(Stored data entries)
☆ ☆ ☆ ☆
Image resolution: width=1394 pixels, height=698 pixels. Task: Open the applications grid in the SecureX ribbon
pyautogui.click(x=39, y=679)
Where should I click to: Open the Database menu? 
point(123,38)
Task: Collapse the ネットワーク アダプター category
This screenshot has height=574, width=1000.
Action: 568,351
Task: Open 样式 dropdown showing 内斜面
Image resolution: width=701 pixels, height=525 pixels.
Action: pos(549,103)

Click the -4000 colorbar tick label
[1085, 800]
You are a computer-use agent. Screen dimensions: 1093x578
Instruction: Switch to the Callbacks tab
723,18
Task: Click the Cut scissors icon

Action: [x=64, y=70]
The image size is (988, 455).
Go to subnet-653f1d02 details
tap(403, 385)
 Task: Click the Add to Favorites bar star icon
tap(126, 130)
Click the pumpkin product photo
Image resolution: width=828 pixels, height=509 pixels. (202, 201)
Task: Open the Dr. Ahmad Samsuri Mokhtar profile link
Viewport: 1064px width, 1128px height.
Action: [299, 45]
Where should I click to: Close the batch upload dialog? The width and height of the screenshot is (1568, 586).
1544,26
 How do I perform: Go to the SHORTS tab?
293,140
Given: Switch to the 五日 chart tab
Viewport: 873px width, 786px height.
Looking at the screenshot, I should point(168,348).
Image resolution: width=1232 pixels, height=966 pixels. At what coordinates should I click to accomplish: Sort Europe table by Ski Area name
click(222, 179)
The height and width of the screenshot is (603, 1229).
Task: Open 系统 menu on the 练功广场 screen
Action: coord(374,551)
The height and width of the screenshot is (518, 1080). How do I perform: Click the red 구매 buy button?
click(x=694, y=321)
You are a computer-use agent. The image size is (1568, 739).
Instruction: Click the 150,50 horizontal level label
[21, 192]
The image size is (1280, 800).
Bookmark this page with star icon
☆ ☆ ☆ ☆
WHAT THE TASK ASKS »
Every line from the one containing "Viewport: 873px width, 786px height." to the close of the records must be reproduced exactly. Include both ends and nothing more.

RESPONSE TO THIS TASK »
Viewport: 873px width, 786px height.
Looking at the screenshot, I should point(168,348).
Image resolution: width=1232 pixels, height=966 pixels. At what coordinates should I click to accomplish: Sort Europe table by Ski Area name
click(222, 179)
The height and width of the screenshot is (603, 1229).
Task: Open 系统 menu on the 练功广场 screen
Action: coord(374,551)
The height and width of the screenshot is (518, 1080). How do I perform: Click the red 구매 buy button?
click(x=694, y=321)
You are a computer-use agent. The image size is (1568, 739).
Instruction: Click the 150,50 horizontal level label
[21, 192]
The image size is (1280, 800).
Bookmark this page with star icon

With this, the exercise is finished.